OPDRACHTEN —
a: Neem uit de tekst over de sporen langs de Scheveningseweg letterlijk het stuk over van "De voorzieningenrechter stelt" tot en met "waarden te beschermen.".
b: Schrijf de tekst over de sporen langs de Scheveningseweg verder, te beginnen na de laatste zin.

AANGELEVERDE TEKST —
==========

De voorzieningenrechter stelt vast dat de bocht in de sporen ter plaatse, blijkens blad 2/10 van de tekening toets Bestek-Bestemmingsplan, zal worden aangelegd op gronden met de bestemming “Groen”, met functieaanduiding “openbaar vervoer”. Dat betekent dat zich ook op dit onderdeel geen strijd met het bestemmingsplan “Archipelbuurt e.o.” voordoet. Het bezwaar dat de cultuurhistorische waarden van de Scheveningseweg worden aangetast kan niet slagen, nu het bestemmingsplan immers wordt geacht deze waarden te beschermen.
7.6
Hetgeen verzoeksters hebben gesteld over een verschuiving van het spoor met 2,2 meter ten gevolge van de aanleg van de rotonde op de kruising Scheveningseweg/Duinstraat kan in deze procedure niet aan de orde komen, omdat de in geding zijnde omgevingsvergunning geen betrekking heeft op die kruising. Deze vergunning ziet immers op het traject tussen de Helmstraat en de Burgemeester Van Karnebeeklaan.

==========

AANGELEVERDE GEGEVENS —
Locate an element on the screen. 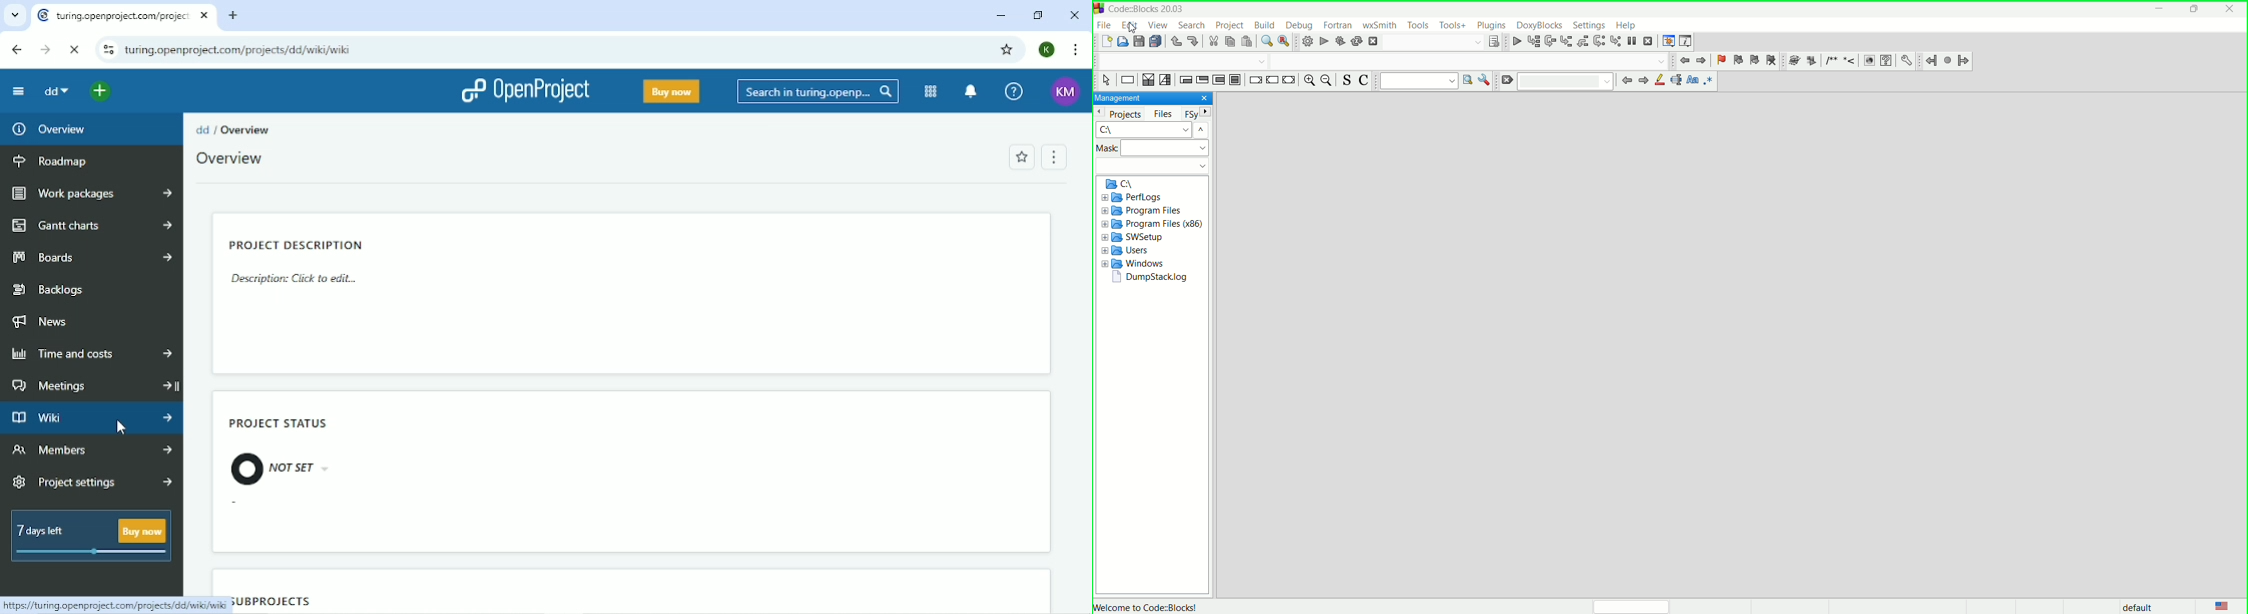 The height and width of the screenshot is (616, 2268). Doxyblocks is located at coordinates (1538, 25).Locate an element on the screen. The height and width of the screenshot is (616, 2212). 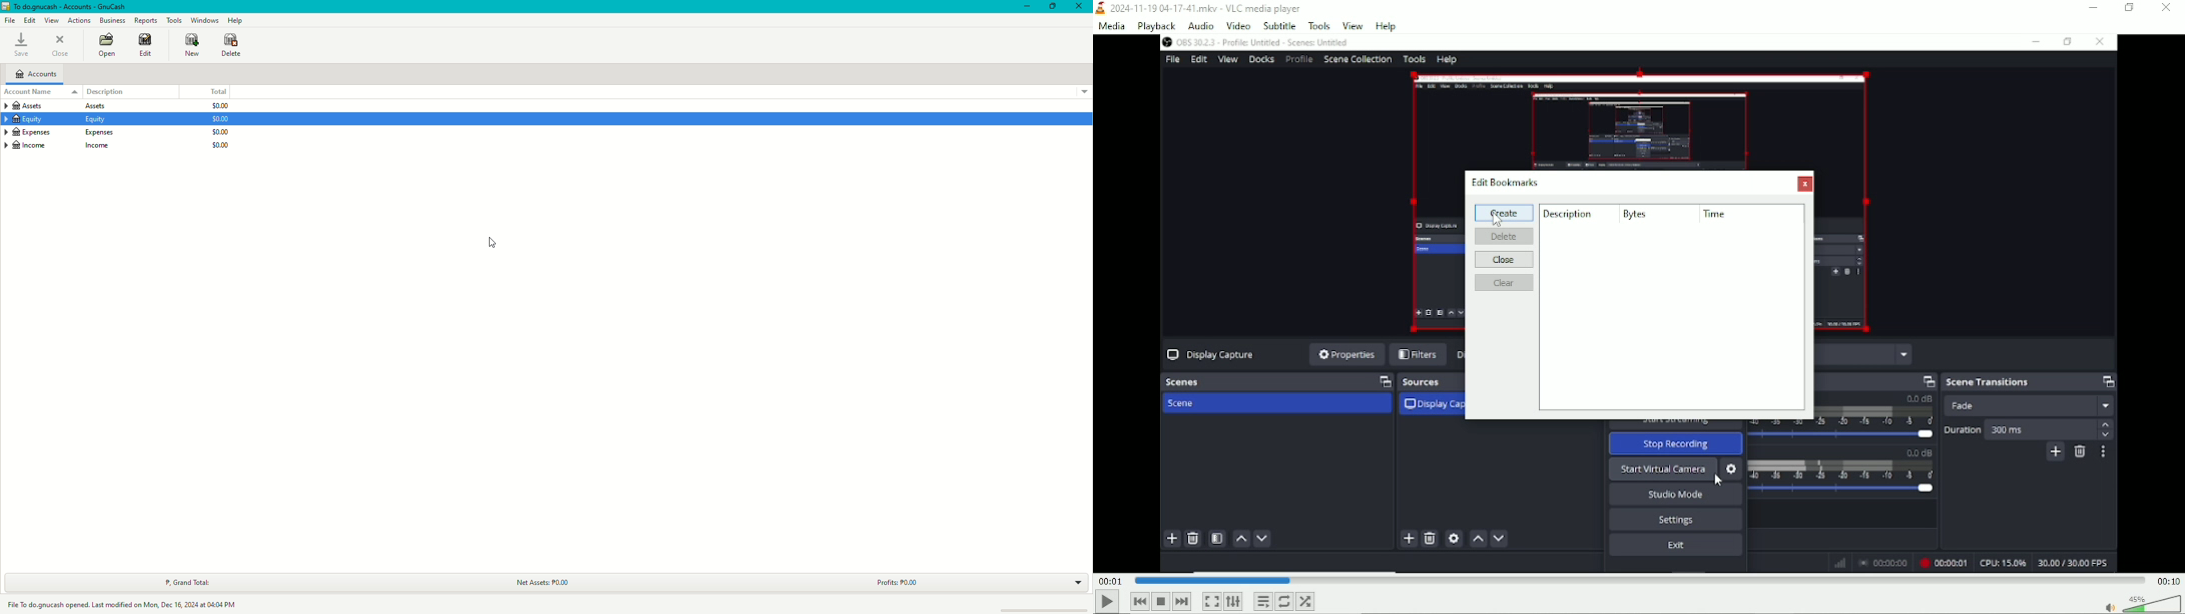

==========

VERWACHTE RESULTATEN —
a:
De voorzieningenrechter stelt vast dat de bocht in de sporen ter plaatse, blijkens blad 2/10 van de tekening toets Bestek-Bestemmingsplan, zal worden aangelegd op gronden met de bestemming “Groen”, met functieaanduiding “openbaar vervoer”. Dat betekent dat zich ook op dit onderdeel geen strijd met het bestemmingsplan “Archipelbuurt e.o.” voordoet. Het bezwaar dat de cultuurhistorische waarden van de Scheveningseweg worden aangetast kan niet slagen, nu het bestemmingsplan immers wordt geacht deze waarden te beschermen.

b:
7.7
De enkele stelling van verzoeksters dat onvoldoende rekening is gehouden met het feit dat zich op het traject mogelijk archeologische vindplaatsen bevinden acht de voorzieningenrechter onvoldoende toegelicht. Bovendien is aan de vergunning als voorwaarde verbonden dat tijdens de werkzaamheden op het gedeelte van het traject tussen de Ary van der Spuyweg en de Burgemeester Van Karnebeeklaan archeologische begeleiding moet worden uitgevoerd conform de richtlijnen en eisen in het definitieve en goedgekeurde Programma van Eisen. Dit leidt de voorzieningenrechter tot het voorlopig oordeel dat met het aspect archeologische waarden voldoende rekening is gehouden.
Tussenconclusie
8. Uit het voorgaande volgt dat het project naar voorlopig oordeel van de voorzieningenrechter niet in strijd is met de regels van de geldende bestemmingsplannen of met de geldende beheersverordening, zodat zich geen weigeringsgrond als bedoeld in artikel 2.11, eerste lid, van de Wabo voordoet. Dit betekent dat het verweerder niet vrij stond de aangevraagde omgevingsvergunning voor de aanleg van de trambaan te weigeren, behoudens het navolgende.
Andere variant
9.1
Verzoekers hebben gepleit voor een andere variant voor de vervanging van de tramspoorconstructie (‘paal-naast-poer’) die in hun visie meer recht doet aan het historische karakter van de Scheveningseweg en die minder bezwaarlijk is met het oog op natuur- en milieuwaarden.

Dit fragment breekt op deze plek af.